The online powerhouse Amazon.com has released its list of what it calls the top-twenty most well -read cities in America. Noticeably absent: Minneapolis and St. Paul--or any city in Minnesota. How can this be? Aren't we well-read? Don't we visit libraries at a furious clip, and don't we have more bookstores per capita than just about anywhere else, and aren't we avid readers of newspapers and magazines?
Minneapolis and St. Paul have, for years, ranked in the top 10 of Central Connecticut State University's "most literate cities" list, so who can explain our absence on the Amazon list?
As I look at it, not being on Amazon's list might actually be a good thing. Amazon bases its "best-read" status purely on orders from Amazon--and, even then, a fairly limited number of orders. "After compiling sales data of all book, magazine and newspaper sales in both print and Kindle format since Jan. 1, 2011,on a per capita basis in cities with more than 100,000 residents," the Amazon press release reads, "the Top 20 Most Well-Read Cities are..."

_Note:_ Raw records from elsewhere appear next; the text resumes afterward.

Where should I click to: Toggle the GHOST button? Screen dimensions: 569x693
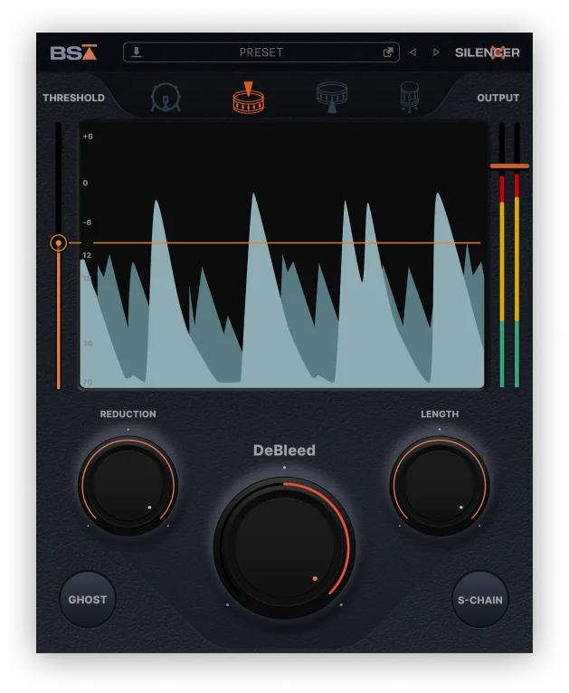coord(88,599)
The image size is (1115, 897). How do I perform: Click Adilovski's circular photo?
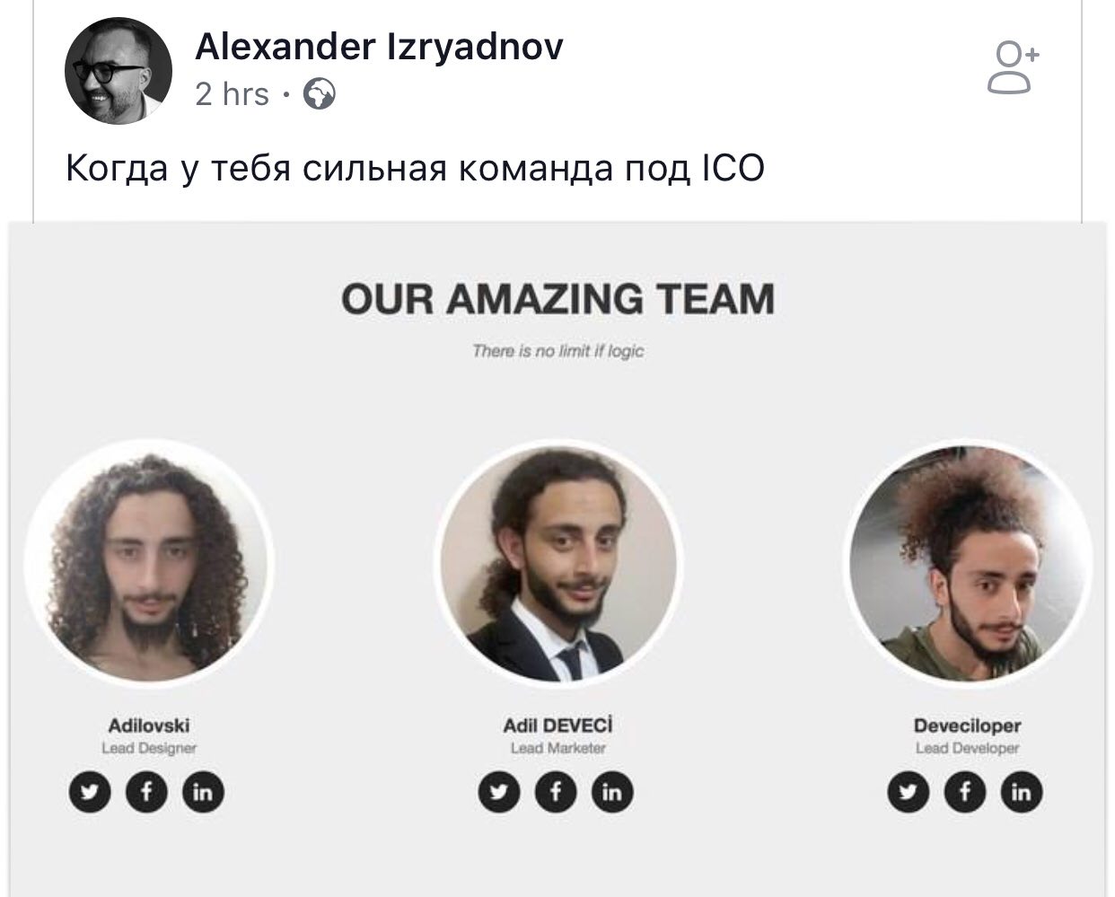[x=149, y=563]
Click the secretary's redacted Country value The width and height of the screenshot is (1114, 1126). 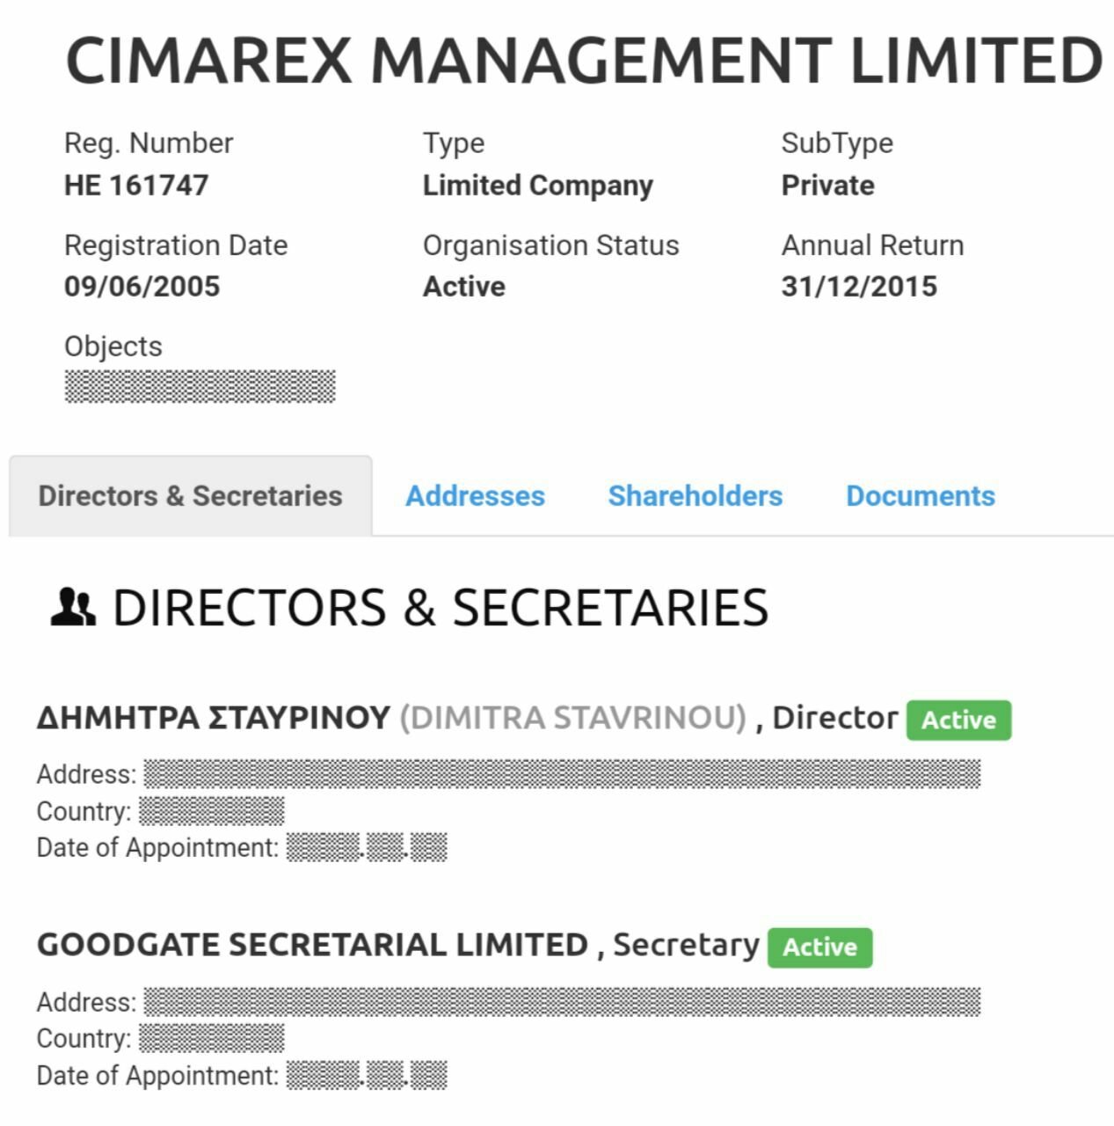point(212,1039)
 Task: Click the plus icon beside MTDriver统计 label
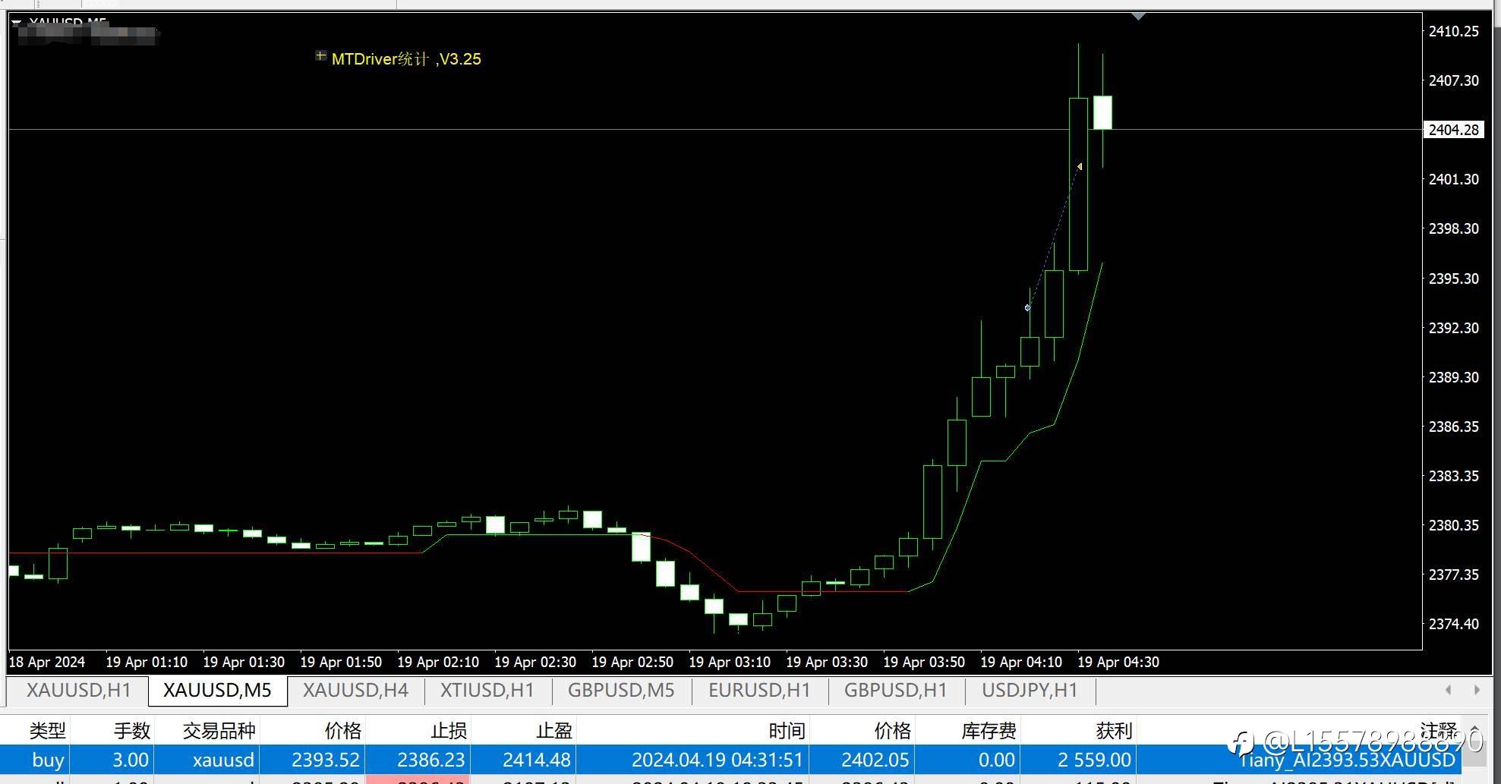pos(321,56)
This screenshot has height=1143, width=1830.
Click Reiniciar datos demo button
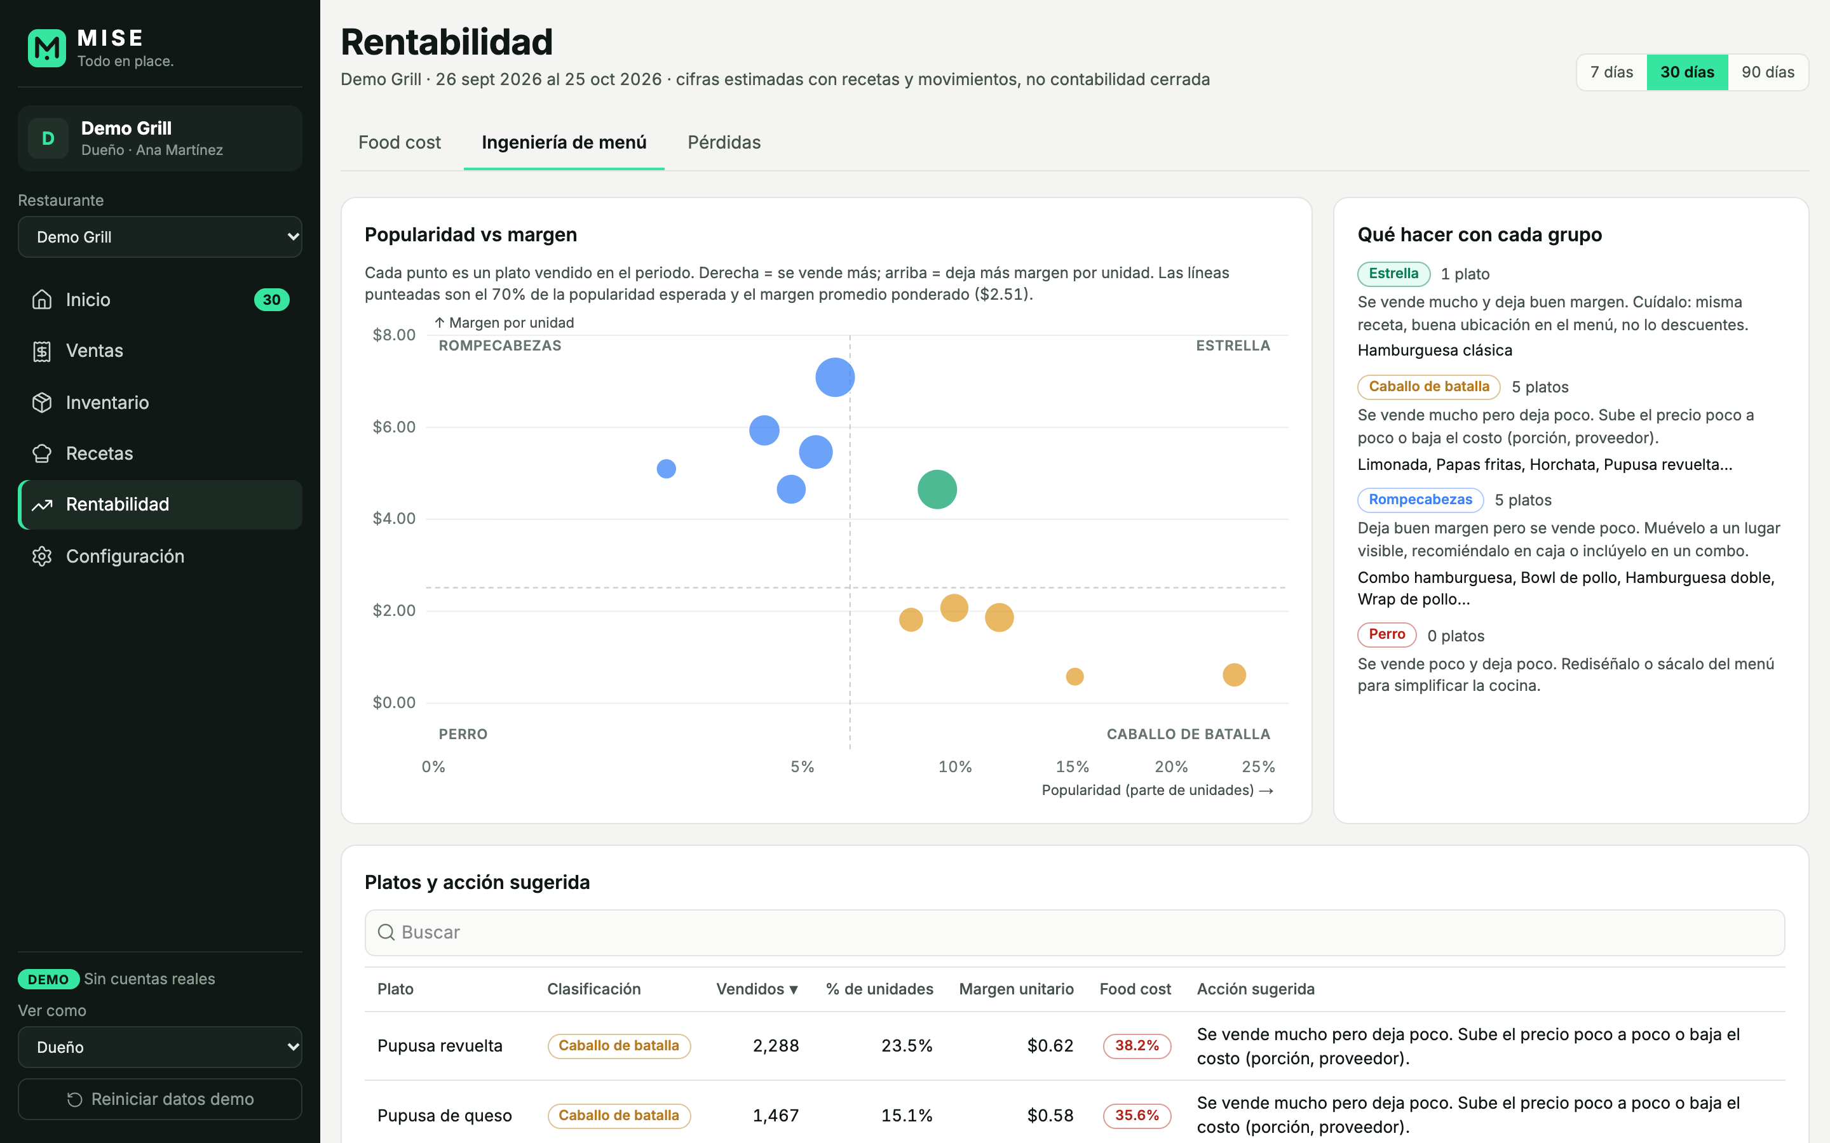160,1099
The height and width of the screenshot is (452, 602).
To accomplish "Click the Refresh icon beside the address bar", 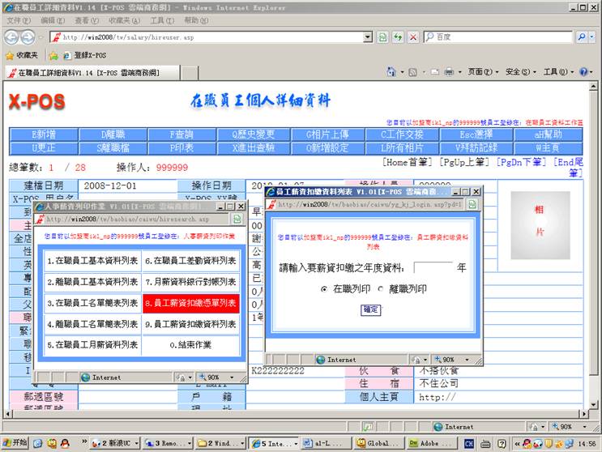I will (398, 37).
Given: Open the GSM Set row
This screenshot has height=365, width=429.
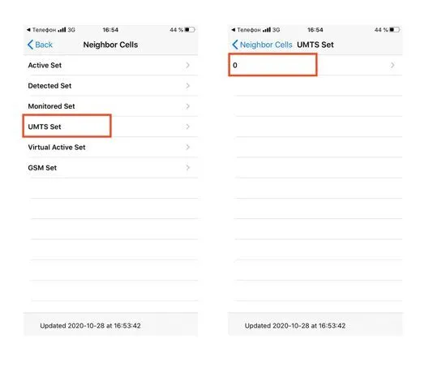Looking at the screenshot, I should coord(110,168).
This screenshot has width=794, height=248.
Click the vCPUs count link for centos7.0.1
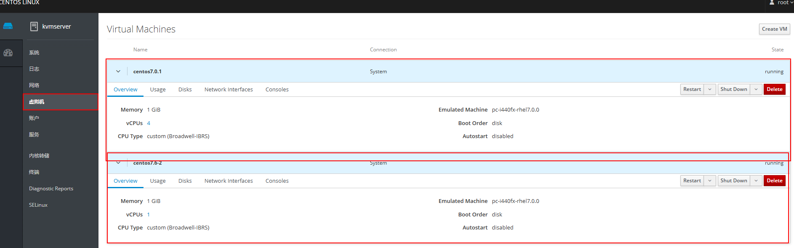tap(149, 123)
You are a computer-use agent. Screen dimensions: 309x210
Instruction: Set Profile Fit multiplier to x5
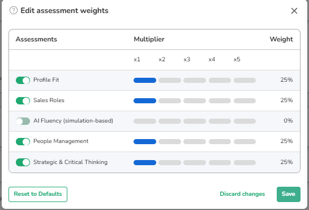244,80
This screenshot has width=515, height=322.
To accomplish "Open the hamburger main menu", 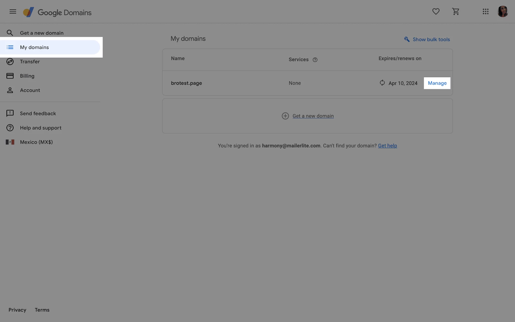I will pyautogui.click(x=13, y=12).
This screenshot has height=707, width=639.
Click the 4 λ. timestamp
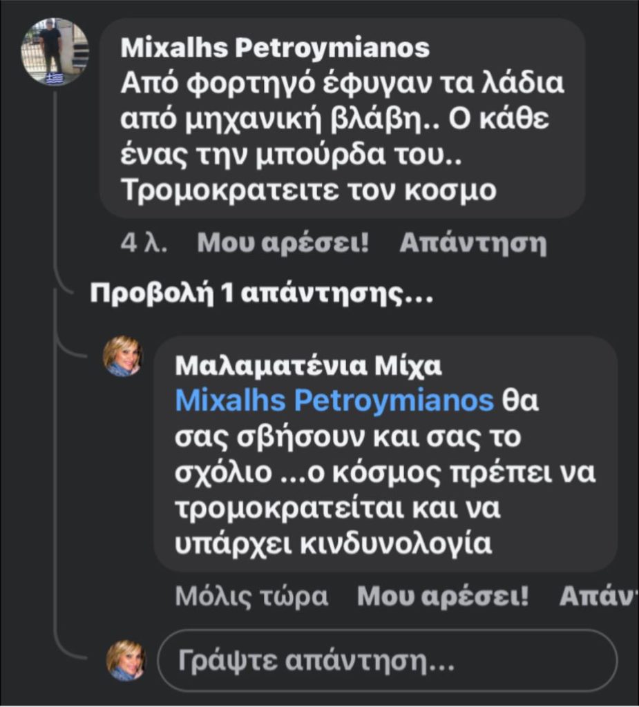tap(144, 243)
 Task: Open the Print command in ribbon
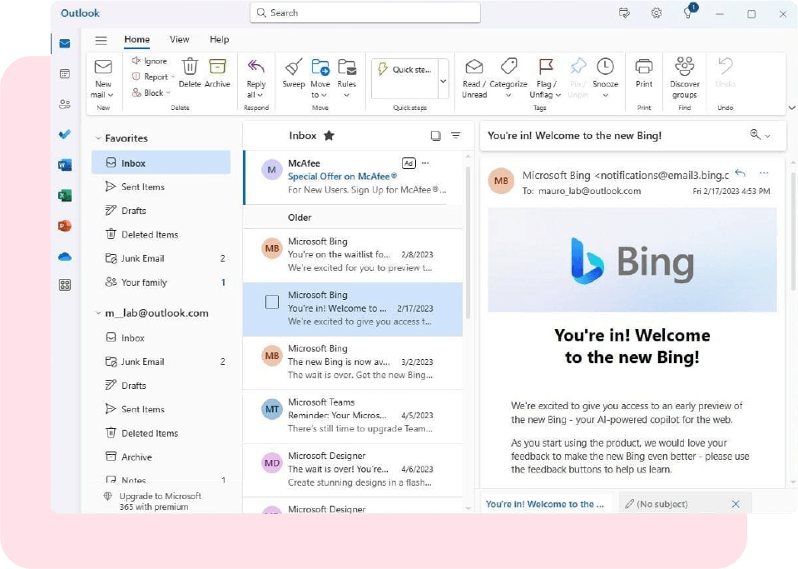[x=644, y=68]
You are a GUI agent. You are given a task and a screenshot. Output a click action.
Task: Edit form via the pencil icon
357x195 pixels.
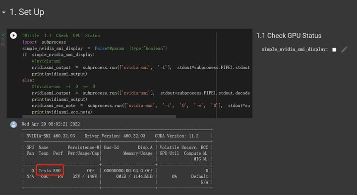point(344,49)
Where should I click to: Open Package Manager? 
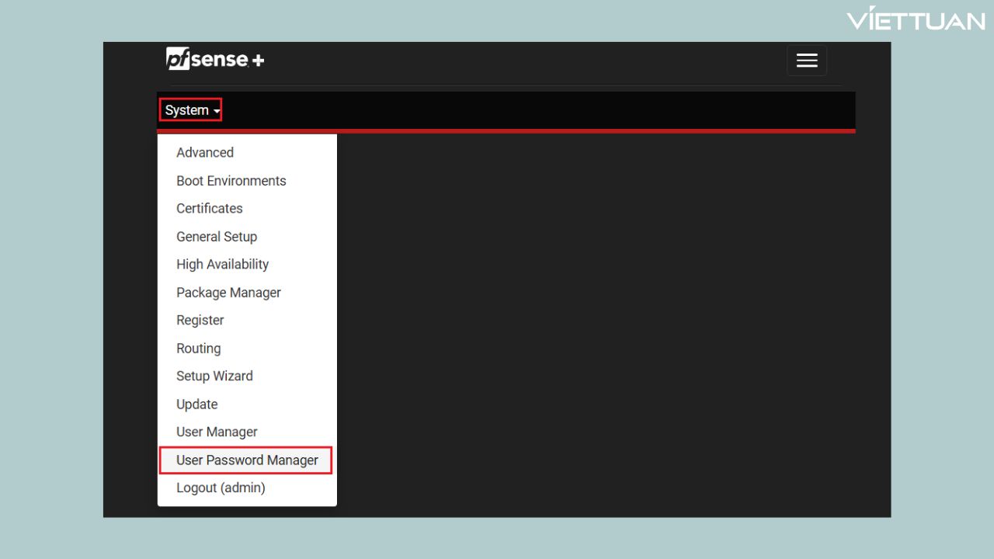point(228,293)
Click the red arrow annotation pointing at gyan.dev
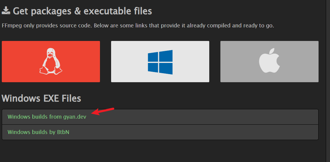This screenshot has height=162, width=330. click(x=103, y=111)
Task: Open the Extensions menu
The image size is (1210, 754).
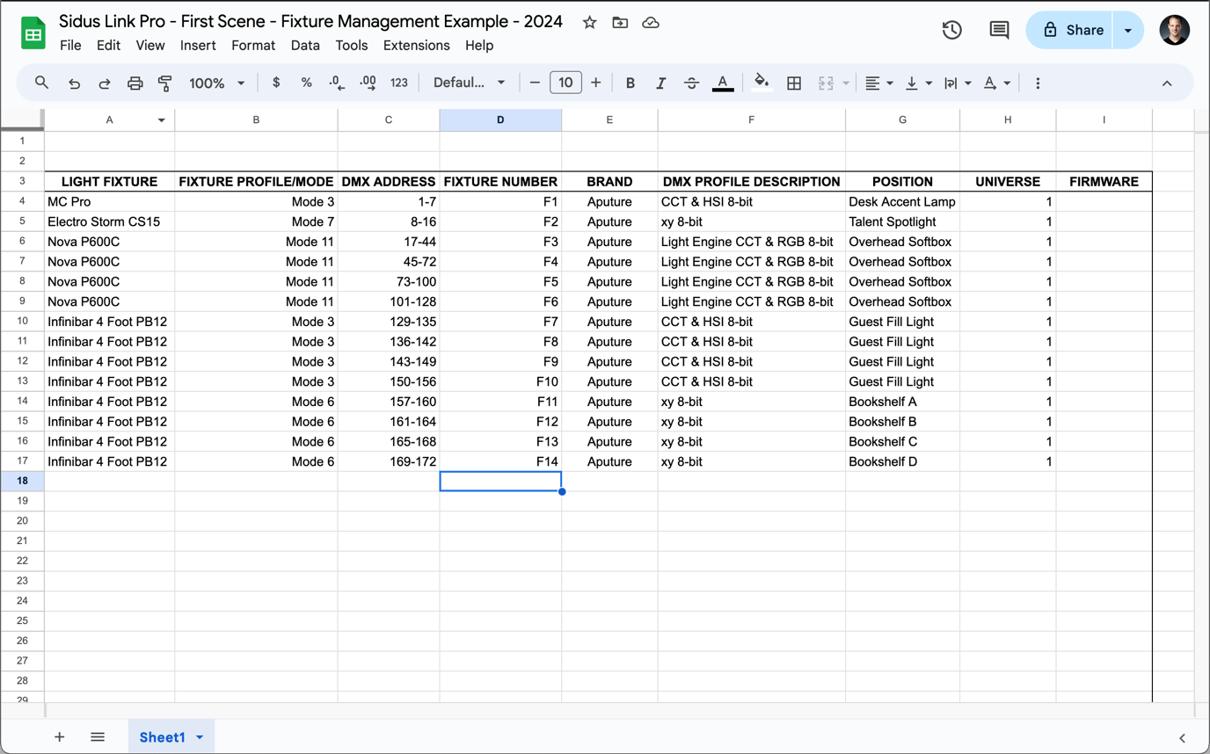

It seems the height of arrogance to equate buying stuff from Amazon with being "best read." What about library use? What about indie bookstores? What, even about their main competitor, Barnes & Noble?
The Amazon list certainly includes some readerly cities: Cambridge, Mass., tops the list, followed by Alexandria, Va., Berkeley, Calif., Ann Arbor, Mich., and Boulder, Colo. But I'm thinking the vibrancy of our libraries and independent bookstores might be evidence that the Amazon list is a good list not to be on.